You may be thinking that all chemists can be found deep in a musty lab, working for some large chemical company, but chemists hold a variety of jobs in a variety of places:
ü Quality control chemist: These chemists analyze raw materials, intermediate products, and final products for purity to make sure that they fall within specifications. They may also offer technical support for the customer or analyze returned products. Many of these chemists often solve problems when they occur within the manufacturing process.
ü Industrial research chemist: Chemists in this profession perform a large number of physical and chemical tests on materials. They may develop new products, and they may work on improving existing products. They may work with particular customers to formulate products that meet specific needs. They may also supply technical support to customers.
ü Sales representative: Chemists may work as sales representatives for companies that sell chemicals or pharmaceuticals. They may call on their customers and let them know of new products being developed. They may also help their customers solve problems.
ü Forensic chemist: These chemists may analyze samples taken from crime scenes or analyze samples for the presence of drugs. They may also be called to testify in court as expert witnesses.
ü Environmental chemist: These chemists may work for water purification plants, the Environmental Protection Agency, the Department of Energy, or similar agencies. This type of work appeals to people who like chemistry but also like to get out in nature. They often go out to sites to collect their own samples.
ü Preservationist of art and historical works: Chemists may work to restore paintings or statues, or they may work to detect forgeries. With air and water pollution destroying works of art daily, these chemists work to preserve our heritage.
ü Chemical educator: Chemists working as educators may teach physical science and chemistry in public schools. They may also teach at the college or university level. University chemistry teachers often conduct research and work with graduate students. Chemists may even become chemical education specialists for organizations such as the American Chemical Society.
These are just a few of the professions chemists may find themselves in.
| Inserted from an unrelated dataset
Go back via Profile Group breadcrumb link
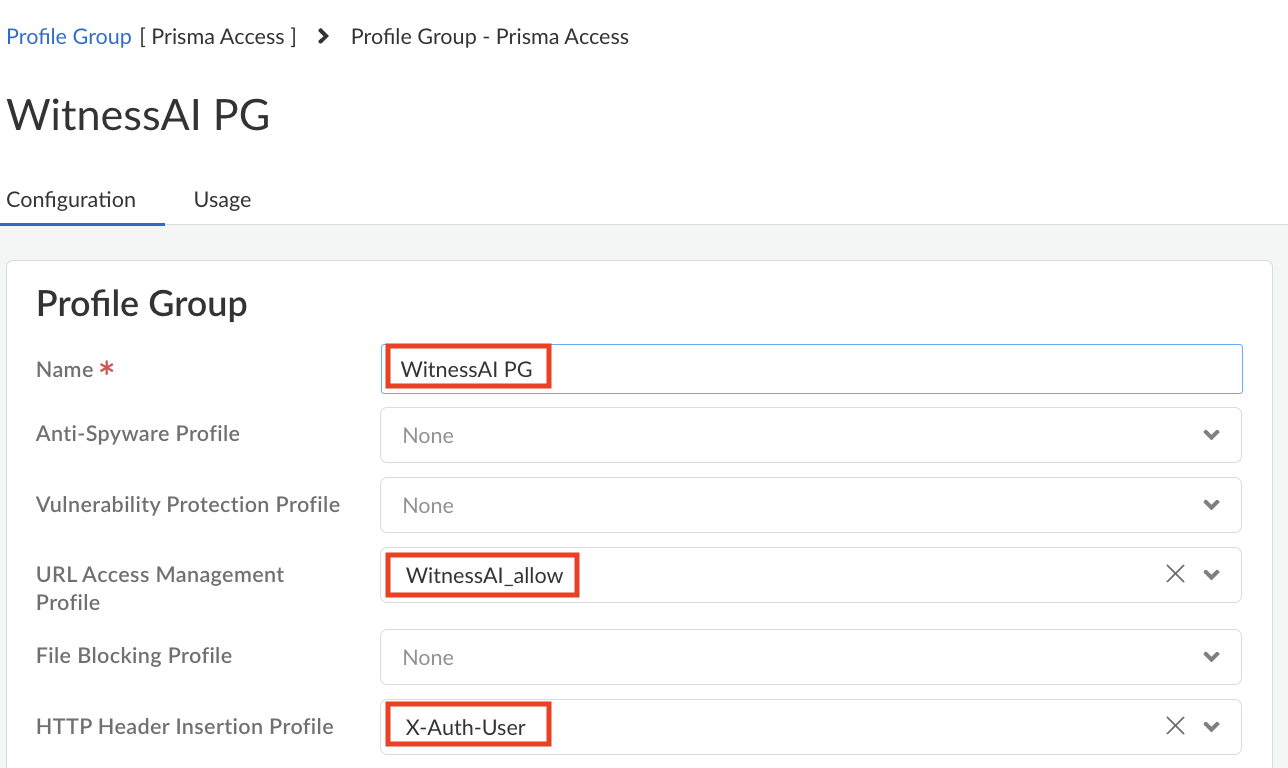(x=69, y=37)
I didn’t even get into law, medicine, technical writing, governmental relations, and consulting. Chemists are involved in almost every aspect of society. Some chemists even write books.
If you aren’t interested in becoming a chemist, why should you be interested in chemistry? (The quick answer is probably “to pass a course.”) Chemistry is an integral part of our everyday world, and knowing something about chemistry will help you interact more effectively with our chemical environment.